In 1877, and possibly 1878, Johnson visited his sister Harriet May and her family in Kennebunkport, Maine. He found a delightful subject in the games the children played in the barn. For Johnson it was another opportunity to render darkened interiors, from which figures emerge, with sunlight shining through loft doors and playing off the partially illuminated figures and objects in the foreground. It is quite likely that many of the paintings were finished in his New York studio. —PH
Baur 1940, p. 47, note for no. 112, In the Hayloft: "The scene is the same as that in [Baur] nos. 77, 102 [this painting], 135, pp. 47, 48. It is the barn at Kennebunkport, Maine, on a farm rented by the May family during the 1870's.

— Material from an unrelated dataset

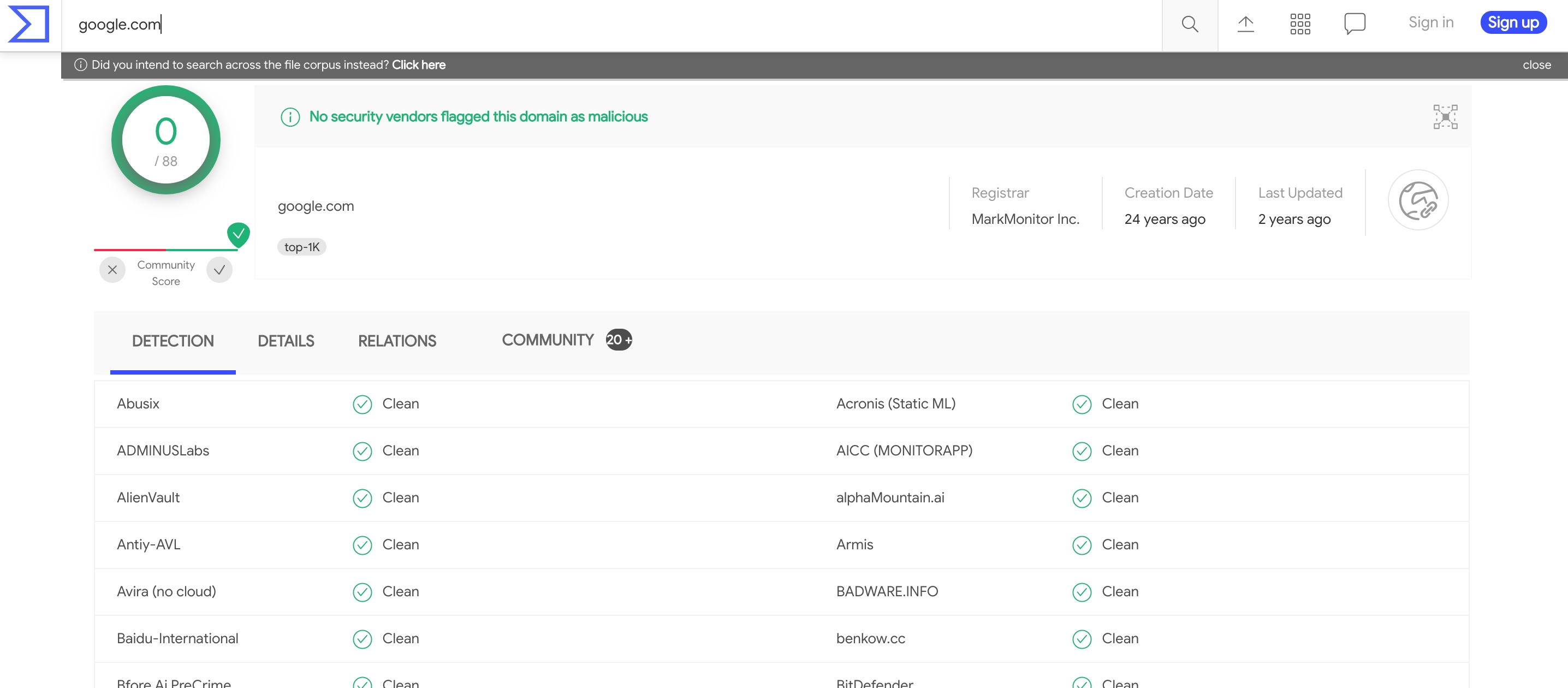This screenshot has height=688, width=1568.
Task: Click the info icon beside vendor message
Action: [290, 117]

Mrs. May was Harriet Johnson, a sister of the painter, and her three children with their friends were painted in this series during Johnson's visits to them in the summer."

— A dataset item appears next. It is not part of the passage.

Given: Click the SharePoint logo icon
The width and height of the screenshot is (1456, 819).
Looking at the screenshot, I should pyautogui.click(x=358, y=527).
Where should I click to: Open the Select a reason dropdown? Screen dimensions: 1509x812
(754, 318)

Baur 1940, p. 48: "Mrs. [Walter D.] Edmonds [née Sarah May], a niece of the artist, is the young girl. She has written on the back: 'Not done at York Harbor, but at Kennebunkport, Me. About 1878–1879.'"

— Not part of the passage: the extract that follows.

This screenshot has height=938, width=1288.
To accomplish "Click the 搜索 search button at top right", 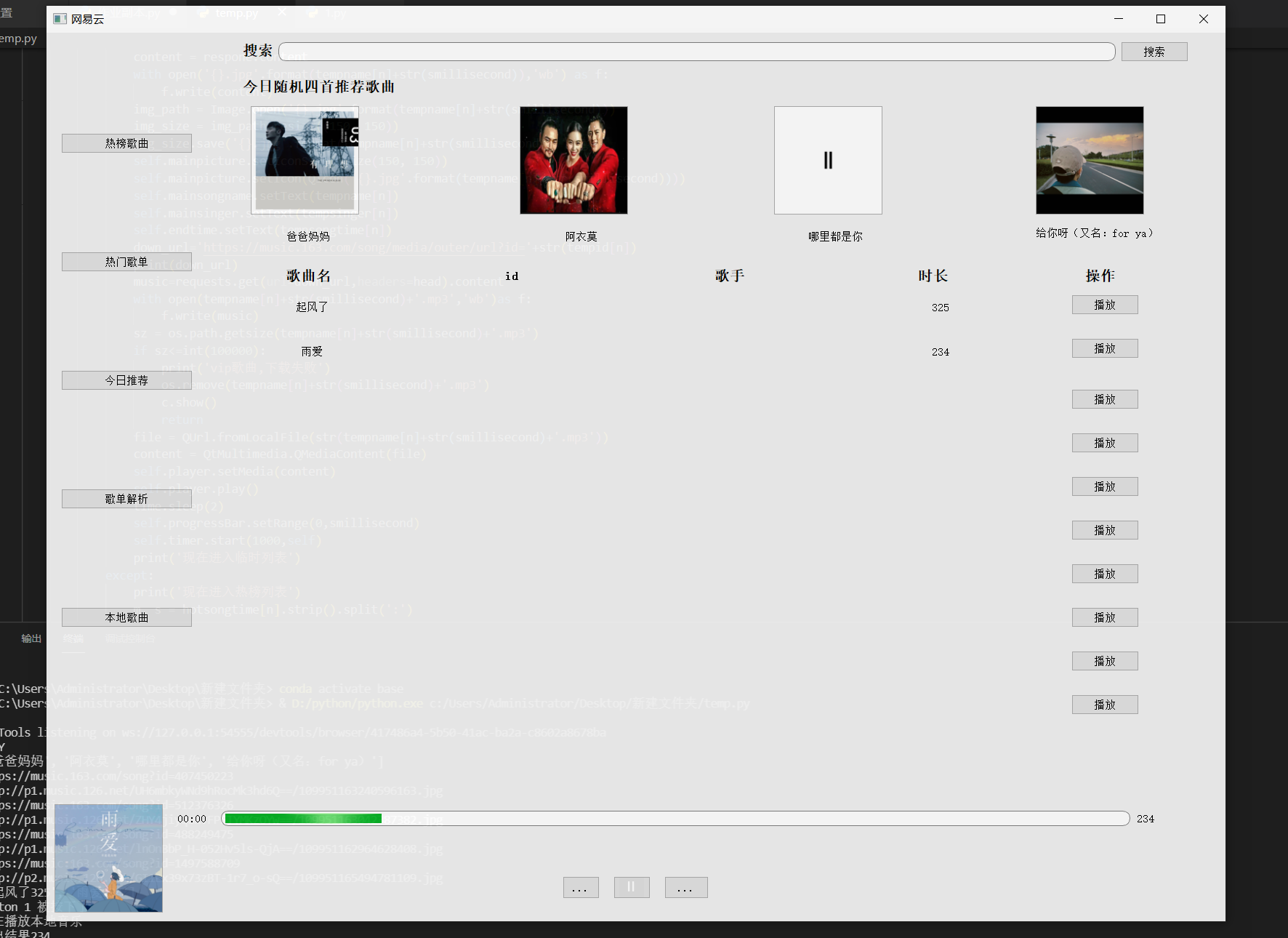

Sarah May Edmonds (1870–1948). Daughter of Johnson’s sister Harriet Charles Johnson and Reverend Joseph May (both of whom also were portrayed by Johnson). Married Walter Dumaux Edmonds; mother of Walter D. Edmonds and two other children. According to Tales My Father Never Told by Walter D. Edmonds, she and her future husband [his father] met at a dinner-theater party arranged by “Uncle Eastman” Johnson and “Aunt Bessie.”